My understanding was the number was every X days. Will have to check mine tomorrow.

If I understand your video essentially what you've done is today set channel 1 for every other day. Then tomorrow set channel 2 for every other day. (But you've played with the clock to save waiting and to test?)


----------



## tubamanandy (23 May 2015)

The Jabao is a doddle to programme and a delight to use - I inadvertently went into manual when I first used it (handy as it primed the pumps nicely) until I found out how to go into the programming mode


----------



## Matt Horne (27 May 2015)

OK this pump is driving me insane now. I have programmed it exactly the same way that Legytt has above in the video. 

When I test them by setting the date forward it works perfectly, with one pump coming on. Then the second pump coming on the next day etc. 

However when I leave it to come on the day after I set it, I watch the time come round and nothing happens! I don't understand why? 

Help needed please


----------



## Julian (27 May 2015)

Could I ask what calculator you guys to make your liquid solutions? I only have measuring spoons, do I need a set of scales to measure it properly or can I get away with using spoons..?


----------



## Ryan Thang To (27 May 2015)

Matt Horne said:


> OK this pump is driving me insane now. I have programmed it exactly the same way that Legytt has above in the video.
> 
> When I test them by setting the date forward it works perfectly, with one pump coming on. Then the second pump coming on the next day etc.
> 
> ...


Okok lol. I know how you feel. Do you have Skype?


----------



## Ryan Thang To (27 May 2015)

Julian said:


> Could I ask what calculator you guys to make your liquid solutions? I only have measuring spoons, do I need a set of scales to measure it properly or can I get away with using spoons..?


If you are making 2 bottle solution then measuring spoon is what you need. If you like to add salt in to the tank you need a scale.

Cheers
Ryan


----------



## Matt Horne (27 May 2015)

Lol yes I do mate. I'm sure it's something simple, I just don't know what! Lol Not able to go on Skype until after work today at about 5. Pm me your Skype details


----------



## ian_m (27 May 2015)

Julian said:


> only have measuring spoons, do I need a set of scales to measure it properly or can I get away with using spoons..?


Spoons are fine. Original EI research used spoon amounts.


----------



## Julian (27 May 2015)

ian_m said:


> Spoons are fine. Original EI research used spoon amounts.


Do you know of a calculator that tells you how to make a liquid solution using spoons? I can only find ones that tell you in grams.


----------



## Ryan Thang To (27 May 2015)

Matt Horne said:


> Lol yes I do mate. I'm sure it's something simple, I just don't know what! Lol Not able to go on Skype until after work today at about 5. Pm me your Skype details


----------



## Wisey (27 May 2015)

● ● ●

__SHORT EXERCISE A__
Answer these questions using the forum thread:
(i) Which pump does tubamanandy call a doddle to programme?
(ii) According to ian_m, what amounts did the original EI research use?
(iii) According to Ryan Thang To, what do you need if you want to add salt to the tank?

● ● ●

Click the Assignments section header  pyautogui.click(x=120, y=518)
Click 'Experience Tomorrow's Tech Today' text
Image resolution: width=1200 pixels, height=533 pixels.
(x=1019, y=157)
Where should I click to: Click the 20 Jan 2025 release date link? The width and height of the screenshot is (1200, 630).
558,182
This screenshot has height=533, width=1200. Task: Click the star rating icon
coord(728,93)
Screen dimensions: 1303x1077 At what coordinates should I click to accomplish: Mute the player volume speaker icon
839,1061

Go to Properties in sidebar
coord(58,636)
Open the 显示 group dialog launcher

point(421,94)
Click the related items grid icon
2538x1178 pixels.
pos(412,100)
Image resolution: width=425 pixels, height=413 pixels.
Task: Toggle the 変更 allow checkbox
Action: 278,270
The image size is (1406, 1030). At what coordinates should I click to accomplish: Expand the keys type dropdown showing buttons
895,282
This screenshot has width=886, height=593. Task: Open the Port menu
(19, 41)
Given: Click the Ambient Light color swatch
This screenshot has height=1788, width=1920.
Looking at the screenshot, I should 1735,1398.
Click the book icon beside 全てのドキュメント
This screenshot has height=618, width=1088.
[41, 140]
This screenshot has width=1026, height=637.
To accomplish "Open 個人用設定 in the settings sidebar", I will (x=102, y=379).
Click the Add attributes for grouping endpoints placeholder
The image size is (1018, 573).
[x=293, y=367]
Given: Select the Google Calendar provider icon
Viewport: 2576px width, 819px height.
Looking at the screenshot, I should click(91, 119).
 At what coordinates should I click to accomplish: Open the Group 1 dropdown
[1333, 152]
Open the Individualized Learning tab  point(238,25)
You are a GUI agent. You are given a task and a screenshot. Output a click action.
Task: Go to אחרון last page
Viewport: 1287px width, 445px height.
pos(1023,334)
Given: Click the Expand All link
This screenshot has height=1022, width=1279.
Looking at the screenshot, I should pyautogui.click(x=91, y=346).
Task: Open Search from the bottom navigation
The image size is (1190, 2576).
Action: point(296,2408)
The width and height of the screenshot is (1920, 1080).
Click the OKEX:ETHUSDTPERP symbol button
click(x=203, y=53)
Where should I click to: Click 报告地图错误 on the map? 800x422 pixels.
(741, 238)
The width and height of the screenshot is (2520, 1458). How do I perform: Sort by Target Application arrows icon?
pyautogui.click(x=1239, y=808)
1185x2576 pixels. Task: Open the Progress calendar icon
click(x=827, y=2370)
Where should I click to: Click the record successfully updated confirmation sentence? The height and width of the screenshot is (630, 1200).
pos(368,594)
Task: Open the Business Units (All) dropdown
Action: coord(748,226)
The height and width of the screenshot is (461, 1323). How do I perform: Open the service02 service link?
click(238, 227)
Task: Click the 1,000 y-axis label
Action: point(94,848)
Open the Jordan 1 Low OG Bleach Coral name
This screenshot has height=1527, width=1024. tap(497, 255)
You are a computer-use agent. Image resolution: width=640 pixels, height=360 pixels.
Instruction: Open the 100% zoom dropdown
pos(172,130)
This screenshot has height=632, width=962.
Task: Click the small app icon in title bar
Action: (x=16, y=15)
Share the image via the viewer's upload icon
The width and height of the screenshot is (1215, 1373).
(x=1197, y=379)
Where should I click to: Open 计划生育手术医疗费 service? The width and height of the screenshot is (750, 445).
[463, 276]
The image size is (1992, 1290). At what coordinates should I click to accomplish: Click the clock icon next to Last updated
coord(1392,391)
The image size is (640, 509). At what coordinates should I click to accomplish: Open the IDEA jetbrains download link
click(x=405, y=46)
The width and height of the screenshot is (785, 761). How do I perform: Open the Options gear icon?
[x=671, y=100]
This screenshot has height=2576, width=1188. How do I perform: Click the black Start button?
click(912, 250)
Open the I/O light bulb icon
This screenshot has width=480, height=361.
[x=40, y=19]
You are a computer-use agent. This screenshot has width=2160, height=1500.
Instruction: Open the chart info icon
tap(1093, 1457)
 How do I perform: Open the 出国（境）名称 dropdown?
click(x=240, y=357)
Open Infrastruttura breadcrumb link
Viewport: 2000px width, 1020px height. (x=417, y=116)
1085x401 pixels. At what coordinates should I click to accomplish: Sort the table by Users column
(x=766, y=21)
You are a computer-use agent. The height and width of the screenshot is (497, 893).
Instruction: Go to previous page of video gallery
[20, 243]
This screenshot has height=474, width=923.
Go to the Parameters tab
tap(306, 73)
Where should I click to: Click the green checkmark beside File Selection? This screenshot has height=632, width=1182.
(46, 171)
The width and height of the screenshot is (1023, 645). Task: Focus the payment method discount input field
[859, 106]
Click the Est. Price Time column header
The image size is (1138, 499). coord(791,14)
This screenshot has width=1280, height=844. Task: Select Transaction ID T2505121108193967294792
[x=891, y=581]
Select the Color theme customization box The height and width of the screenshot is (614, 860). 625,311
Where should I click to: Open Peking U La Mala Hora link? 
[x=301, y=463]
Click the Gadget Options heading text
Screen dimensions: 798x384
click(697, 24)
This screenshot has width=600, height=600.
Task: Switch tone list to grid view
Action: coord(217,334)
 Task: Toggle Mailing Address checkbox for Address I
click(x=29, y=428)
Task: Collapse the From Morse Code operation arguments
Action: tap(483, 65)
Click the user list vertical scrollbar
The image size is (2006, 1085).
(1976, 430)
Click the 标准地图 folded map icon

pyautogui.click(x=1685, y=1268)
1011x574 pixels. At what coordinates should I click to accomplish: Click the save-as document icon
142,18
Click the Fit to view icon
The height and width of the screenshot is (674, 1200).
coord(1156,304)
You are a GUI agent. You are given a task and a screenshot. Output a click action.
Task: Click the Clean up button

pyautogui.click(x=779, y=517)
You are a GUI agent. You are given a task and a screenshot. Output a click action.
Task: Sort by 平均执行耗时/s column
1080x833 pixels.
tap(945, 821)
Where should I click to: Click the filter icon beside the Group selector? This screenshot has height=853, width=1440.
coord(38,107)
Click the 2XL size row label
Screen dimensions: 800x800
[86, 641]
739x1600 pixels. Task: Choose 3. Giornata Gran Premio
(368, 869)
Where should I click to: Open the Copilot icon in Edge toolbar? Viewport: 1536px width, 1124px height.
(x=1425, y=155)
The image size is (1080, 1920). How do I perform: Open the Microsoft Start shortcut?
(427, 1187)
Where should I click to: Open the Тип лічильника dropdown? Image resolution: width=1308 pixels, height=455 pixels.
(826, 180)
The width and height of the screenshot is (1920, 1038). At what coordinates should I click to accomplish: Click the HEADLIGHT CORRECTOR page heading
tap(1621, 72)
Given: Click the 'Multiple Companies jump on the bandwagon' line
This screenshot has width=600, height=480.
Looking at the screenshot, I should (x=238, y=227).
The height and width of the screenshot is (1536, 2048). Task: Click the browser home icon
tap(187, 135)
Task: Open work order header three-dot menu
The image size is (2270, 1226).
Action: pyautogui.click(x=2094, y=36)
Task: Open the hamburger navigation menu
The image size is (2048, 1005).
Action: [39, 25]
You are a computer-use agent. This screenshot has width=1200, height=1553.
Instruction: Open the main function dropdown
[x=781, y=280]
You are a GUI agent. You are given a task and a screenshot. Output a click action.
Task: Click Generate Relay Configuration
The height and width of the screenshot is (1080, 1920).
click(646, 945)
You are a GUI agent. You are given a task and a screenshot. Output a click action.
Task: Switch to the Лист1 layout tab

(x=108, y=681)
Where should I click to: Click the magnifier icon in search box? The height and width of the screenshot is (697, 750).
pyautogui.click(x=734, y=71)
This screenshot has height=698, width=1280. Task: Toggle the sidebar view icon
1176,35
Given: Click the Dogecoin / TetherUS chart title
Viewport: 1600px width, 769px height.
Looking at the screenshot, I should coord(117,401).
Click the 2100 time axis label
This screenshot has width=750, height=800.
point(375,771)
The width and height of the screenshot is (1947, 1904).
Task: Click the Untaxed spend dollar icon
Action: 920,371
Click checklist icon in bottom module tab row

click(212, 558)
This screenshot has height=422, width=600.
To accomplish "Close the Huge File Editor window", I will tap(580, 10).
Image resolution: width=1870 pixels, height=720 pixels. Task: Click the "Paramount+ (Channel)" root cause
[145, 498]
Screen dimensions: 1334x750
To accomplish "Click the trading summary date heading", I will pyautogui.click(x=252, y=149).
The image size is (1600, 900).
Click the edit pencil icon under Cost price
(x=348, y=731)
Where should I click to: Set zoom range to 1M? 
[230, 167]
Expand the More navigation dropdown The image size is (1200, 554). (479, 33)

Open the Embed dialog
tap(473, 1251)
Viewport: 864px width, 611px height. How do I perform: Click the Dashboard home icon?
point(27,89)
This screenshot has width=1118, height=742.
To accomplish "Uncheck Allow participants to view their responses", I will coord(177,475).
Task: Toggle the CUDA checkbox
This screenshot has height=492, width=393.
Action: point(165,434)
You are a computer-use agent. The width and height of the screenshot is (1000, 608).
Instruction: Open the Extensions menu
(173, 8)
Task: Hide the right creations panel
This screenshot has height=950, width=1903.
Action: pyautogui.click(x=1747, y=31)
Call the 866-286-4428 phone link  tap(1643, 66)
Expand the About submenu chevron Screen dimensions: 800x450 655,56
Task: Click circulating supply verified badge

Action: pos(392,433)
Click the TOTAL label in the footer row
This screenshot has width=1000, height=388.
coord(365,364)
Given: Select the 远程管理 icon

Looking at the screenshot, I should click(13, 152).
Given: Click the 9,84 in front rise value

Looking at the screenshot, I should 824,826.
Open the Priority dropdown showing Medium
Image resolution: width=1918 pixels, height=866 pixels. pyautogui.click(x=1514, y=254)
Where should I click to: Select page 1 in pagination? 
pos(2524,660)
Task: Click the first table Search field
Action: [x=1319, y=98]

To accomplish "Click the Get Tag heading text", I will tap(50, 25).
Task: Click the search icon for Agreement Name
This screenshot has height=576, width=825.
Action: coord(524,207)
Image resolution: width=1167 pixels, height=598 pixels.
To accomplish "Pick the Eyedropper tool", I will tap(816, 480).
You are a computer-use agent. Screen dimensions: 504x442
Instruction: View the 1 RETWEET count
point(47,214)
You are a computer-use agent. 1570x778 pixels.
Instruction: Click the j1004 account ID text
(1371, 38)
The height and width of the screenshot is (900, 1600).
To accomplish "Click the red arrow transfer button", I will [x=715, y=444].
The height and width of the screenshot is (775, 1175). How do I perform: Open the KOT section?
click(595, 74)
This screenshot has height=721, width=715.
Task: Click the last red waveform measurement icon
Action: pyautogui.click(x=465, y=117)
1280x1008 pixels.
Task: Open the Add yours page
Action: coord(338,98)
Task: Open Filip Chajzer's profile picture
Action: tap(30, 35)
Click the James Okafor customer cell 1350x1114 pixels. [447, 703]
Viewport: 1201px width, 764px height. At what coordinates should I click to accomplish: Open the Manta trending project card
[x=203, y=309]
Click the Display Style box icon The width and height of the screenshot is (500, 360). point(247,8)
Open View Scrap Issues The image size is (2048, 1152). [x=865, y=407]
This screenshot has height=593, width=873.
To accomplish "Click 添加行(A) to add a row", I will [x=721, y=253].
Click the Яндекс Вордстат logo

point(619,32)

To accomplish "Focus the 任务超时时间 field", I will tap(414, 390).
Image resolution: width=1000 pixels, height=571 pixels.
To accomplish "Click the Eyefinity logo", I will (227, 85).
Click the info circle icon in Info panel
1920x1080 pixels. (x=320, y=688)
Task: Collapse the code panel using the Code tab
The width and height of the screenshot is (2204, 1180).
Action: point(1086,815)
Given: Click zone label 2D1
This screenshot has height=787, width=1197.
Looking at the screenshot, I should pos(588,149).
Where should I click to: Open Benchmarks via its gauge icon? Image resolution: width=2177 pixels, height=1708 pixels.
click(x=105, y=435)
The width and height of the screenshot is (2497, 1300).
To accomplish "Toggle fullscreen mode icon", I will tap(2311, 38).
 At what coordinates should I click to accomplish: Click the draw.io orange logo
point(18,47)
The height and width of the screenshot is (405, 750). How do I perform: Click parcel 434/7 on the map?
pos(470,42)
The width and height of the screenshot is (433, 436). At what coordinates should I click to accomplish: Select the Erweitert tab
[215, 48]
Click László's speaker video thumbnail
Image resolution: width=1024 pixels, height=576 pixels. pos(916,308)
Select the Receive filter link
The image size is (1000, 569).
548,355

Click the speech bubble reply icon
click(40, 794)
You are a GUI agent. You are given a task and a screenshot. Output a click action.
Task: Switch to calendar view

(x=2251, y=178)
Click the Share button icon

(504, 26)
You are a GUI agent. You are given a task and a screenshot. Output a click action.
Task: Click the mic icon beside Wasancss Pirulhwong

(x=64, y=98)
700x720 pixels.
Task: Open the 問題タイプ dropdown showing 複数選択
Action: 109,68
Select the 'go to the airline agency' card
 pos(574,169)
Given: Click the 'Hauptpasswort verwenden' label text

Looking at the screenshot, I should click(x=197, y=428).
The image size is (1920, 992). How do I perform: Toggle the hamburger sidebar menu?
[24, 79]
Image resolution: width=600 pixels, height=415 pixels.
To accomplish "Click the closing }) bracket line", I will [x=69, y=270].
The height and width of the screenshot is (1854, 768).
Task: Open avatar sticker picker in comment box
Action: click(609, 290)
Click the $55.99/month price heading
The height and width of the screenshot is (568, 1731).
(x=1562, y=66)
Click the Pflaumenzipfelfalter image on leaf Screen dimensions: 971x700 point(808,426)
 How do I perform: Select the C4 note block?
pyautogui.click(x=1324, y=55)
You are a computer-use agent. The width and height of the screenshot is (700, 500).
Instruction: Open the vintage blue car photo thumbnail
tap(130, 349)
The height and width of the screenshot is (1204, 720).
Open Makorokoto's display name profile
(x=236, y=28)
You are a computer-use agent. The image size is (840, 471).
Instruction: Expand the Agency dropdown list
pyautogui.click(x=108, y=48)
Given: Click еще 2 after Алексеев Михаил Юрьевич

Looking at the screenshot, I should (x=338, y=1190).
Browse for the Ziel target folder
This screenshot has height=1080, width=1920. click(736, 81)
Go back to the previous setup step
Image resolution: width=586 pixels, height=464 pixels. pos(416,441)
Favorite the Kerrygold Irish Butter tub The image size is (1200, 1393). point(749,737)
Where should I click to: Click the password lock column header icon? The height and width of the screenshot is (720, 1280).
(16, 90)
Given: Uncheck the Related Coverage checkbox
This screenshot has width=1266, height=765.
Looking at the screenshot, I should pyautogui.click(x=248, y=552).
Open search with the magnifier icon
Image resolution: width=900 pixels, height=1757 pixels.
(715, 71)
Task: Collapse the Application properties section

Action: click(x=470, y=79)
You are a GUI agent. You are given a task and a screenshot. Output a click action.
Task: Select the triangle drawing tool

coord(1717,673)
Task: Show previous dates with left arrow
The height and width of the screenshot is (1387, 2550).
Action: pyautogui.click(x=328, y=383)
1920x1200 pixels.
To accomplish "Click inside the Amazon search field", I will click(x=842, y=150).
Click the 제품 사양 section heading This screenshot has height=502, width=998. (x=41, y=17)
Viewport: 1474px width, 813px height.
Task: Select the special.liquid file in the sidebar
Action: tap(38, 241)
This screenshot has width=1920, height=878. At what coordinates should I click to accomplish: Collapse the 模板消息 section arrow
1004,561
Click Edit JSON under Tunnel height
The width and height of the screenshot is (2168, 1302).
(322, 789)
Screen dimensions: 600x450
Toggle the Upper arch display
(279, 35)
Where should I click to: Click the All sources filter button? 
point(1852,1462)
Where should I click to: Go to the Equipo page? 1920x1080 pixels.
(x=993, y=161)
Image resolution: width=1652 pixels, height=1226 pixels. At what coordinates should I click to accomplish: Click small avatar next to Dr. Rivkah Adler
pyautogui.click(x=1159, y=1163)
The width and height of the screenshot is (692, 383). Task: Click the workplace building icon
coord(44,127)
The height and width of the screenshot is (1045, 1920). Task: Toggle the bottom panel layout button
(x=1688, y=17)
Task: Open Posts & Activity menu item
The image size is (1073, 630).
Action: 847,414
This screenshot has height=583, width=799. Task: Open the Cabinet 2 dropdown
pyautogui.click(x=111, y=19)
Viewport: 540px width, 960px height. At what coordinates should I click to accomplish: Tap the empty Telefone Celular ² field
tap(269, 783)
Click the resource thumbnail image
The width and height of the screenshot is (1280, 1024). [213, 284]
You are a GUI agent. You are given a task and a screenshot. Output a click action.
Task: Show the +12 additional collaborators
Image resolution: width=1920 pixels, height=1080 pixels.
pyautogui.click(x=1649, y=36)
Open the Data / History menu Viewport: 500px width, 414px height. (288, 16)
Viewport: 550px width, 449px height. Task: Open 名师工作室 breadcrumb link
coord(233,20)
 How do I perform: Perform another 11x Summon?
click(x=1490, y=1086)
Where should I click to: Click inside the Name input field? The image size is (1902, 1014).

● ● ●

__SHORT EXERCISE B__
In the rows, duplicate everything from the line with "Click Edit JSON under Tunnel height" to the line with "(x=993, y=161)". Include both of those lines, and keep every character unchanged.

__EXERCISE OUTPUT A__
(i) The Jabao.
(ii) Spoon amounts.
(iii) A scale.

__EXERCISE OUTPUT B__
Click Edit JSON under Tunnel height
The width and height of the screenshot is (2168, 1302).
(322, 789)
Screen dimensions: 600x450
Toggle the Upper arch display
(279, 35)
Where should I click to: Click the All sources filter button? 
point(1852,1462)
Where should I click to: Go to the Equipo page? 1920x1080 pixels.
(x=993, y=161)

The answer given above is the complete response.